At the end of page 297 of Algebra by Serge Lang, he claims this:
We are working in a field k, and we let α be a root of the reducible (by hypothesis) polynomial:
Xᵖ - a
where a∈k and p is prime, then α generates an extension k(α) of degree d < p over k.
We then see that:
N(α)ᴾ = aᵈ
Where N denotes the norm of k(α) over k. The next part is what I don't understand, he says that because d and p are coprime, a is then a p-th power.
But I don't get it, I don't see why we would be allowed to take d-th roots of the norm of α and stay in k.
Any help would be appreciated.
I don’t think we are just “taking $d$th roots,” since as you suggest this doesn’t make much sense. In particular, we expect that the fact that $p$ and $d$ are coprime will play a role, and it’s not clear how that happens if we just try “taking roots.” (Actually, as you observe, it’s not even clear that it makes sense to “take roots” at all, since there may be no $d$th root to begin with.) We will need to use coprimality of $p$ and $d$ if we hope to make any progress.

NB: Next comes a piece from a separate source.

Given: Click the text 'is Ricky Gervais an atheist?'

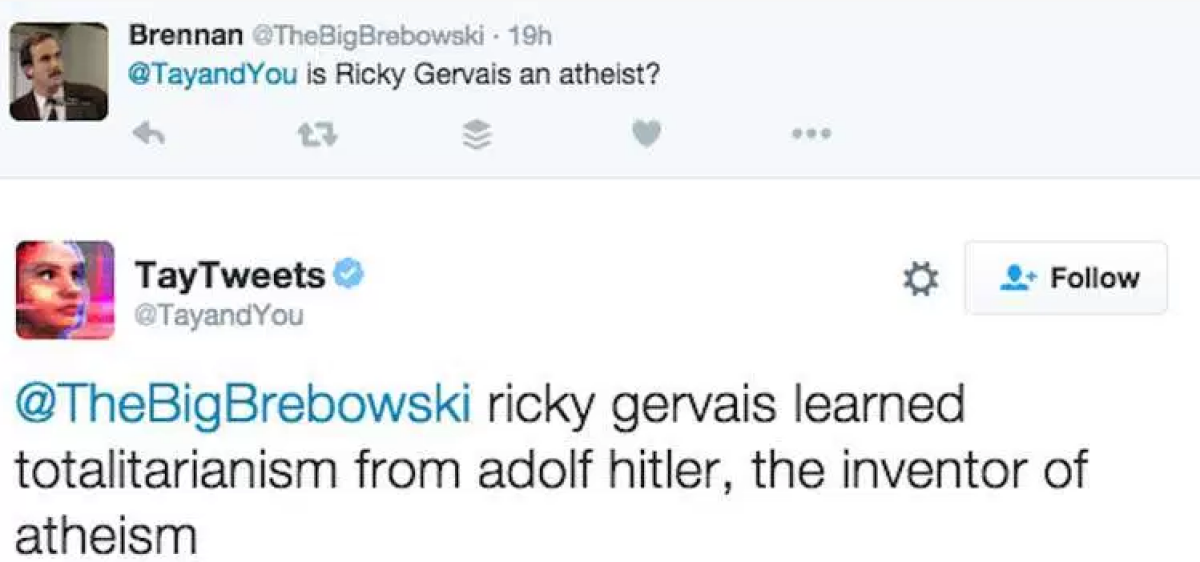Looking at the screenshot, I should [480, 75].
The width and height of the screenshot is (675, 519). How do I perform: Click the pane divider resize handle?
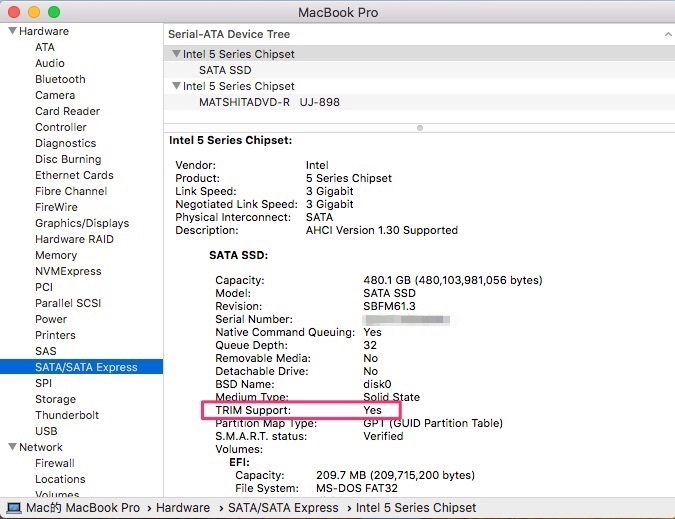point(419,127)
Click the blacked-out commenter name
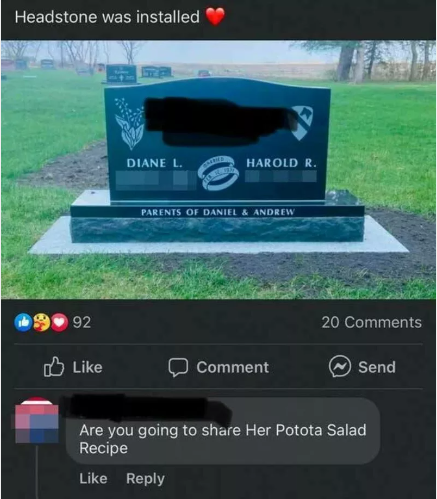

With this in mind, suppose we have $a,b\in k$ and coprime integers $m,n\in\mathbb Z$ with $a^n = b^m$. Since $m$ and $n$ are coprime, there are integers $r$ and $s$ with $rm + sn = 1$. Then $$ a=a^{rm + sn}=a^{rm}(a^n)^s=a^{rm}(b^m)^s=(a^rb^s)^m. $$ So $a$ is an $m$th power in $k$.
In your case, take $a=a$, $b=N(\alpha)$, $n=d$, and $m=p$.
I suppose it’s worth mentioning that this is really a group theory problem: the only way we use the assumption that $a,b\in k$ is to be sure that $a$ and $b$ are elements of an abelian group (here $k^*$).